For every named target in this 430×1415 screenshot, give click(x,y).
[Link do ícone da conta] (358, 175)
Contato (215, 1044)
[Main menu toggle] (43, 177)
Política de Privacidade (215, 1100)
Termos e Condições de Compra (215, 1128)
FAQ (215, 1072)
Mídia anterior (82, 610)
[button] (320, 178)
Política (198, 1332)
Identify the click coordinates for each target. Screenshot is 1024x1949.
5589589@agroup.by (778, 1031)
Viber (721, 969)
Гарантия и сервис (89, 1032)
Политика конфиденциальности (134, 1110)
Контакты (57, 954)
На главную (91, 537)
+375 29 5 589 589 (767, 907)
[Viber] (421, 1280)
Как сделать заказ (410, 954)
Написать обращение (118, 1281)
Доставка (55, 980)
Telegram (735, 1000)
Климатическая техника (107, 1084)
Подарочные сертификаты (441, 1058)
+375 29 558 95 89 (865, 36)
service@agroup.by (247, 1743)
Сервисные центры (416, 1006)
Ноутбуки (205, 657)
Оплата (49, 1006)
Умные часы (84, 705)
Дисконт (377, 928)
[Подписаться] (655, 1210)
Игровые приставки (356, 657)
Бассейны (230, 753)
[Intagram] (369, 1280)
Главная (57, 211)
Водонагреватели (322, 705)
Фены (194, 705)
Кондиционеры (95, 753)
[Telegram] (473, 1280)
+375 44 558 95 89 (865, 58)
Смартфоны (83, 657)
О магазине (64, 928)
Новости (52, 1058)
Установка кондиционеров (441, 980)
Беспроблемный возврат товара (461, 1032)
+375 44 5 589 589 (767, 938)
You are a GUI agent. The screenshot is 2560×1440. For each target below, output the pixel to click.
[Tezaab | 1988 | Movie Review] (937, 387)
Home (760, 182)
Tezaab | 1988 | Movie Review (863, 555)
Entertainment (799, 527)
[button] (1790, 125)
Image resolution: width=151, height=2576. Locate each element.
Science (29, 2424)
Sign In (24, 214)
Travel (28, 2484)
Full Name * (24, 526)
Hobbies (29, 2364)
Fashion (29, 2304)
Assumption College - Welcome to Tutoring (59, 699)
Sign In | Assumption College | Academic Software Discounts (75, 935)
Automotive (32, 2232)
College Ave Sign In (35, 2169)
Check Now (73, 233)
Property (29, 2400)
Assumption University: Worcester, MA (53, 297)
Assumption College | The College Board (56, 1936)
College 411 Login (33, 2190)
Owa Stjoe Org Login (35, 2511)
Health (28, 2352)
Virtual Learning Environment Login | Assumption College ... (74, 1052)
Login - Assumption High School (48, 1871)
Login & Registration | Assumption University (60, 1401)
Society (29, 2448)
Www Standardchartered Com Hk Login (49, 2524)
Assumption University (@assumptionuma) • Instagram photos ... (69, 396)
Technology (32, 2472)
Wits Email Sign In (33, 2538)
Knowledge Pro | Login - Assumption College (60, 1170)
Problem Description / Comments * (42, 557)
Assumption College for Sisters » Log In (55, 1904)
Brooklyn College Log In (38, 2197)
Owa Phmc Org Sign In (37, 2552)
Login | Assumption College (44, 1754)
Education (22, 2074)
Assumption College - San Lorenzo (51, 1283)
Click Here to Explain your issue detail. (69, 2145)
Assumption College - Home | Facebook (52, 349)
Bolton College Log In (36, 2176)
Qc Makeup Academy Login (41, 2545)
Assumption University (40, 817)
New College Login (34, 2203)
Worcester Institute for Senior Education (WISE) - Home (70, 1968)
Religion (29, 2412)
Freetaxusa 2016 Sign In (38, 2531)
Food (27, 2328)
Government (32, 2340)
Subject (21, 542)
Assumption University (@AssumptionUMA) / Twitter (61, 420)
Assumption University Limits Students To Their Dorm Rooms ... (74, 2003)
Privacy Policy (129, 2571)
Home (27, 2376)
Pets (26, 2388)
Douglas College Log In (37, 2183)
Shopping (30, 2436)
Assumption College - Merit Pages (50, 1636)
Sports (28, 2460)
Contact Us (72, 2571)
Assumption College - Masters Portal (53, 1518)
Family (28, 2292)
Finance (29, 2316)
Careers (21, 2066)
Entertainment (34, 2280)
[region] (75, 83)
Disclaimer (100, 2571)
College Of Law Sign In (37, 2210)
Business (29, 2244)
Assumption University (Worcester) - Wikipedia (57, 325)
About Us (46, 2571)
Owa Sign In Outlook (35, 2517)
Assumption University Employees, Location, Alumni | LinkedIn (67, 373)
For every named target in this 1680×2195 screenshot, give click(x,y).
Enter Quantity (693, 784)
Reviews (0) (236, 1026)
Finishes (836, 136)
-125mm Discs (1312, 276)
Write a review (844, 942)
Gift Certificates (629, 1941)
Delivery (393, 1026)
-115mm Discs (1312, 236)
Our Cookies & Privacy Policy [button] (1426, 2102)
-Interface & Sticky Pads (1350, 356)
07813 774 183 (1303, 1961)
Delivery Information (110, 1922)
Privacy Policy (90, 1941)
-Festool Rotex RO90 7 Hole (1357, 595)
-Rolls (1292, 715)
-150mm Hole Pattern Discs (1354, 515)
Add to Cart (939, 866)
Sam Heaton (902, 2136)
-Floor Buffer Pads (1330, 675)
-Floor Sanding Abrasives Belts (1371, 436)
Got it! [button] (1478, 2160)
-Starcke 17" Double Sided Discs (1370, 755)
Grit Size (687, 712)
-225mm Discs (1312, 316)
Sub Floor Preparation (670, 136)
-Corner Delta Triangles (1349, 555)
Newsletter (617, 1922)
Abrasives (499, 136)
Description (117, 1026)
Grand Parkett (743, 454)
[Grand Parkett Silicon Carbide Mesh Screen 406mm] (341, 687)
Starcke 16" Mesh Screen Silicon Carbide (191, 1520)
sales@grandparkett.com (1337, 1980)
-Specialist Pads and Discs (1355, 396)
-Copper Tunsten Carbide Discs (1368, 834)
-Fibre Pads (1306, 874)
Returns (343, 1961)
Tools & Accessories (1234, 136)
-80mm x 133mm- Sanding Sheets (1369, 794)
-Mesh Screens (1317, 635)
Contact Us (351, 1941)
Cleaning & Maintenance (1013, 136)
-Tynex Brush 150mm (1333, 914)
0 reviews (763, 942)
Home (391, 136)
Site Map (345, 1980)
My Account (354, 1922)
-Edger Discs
::::::::
*Your objective:* Lines containing the string "Privacy" are the ones to copy from the entries above.

*Answer space:*
Privacy Policy (129, 2571)
Our Cookies & Privacy Policy [button] (1426, 2102)
Privacy Policy (90, 1941)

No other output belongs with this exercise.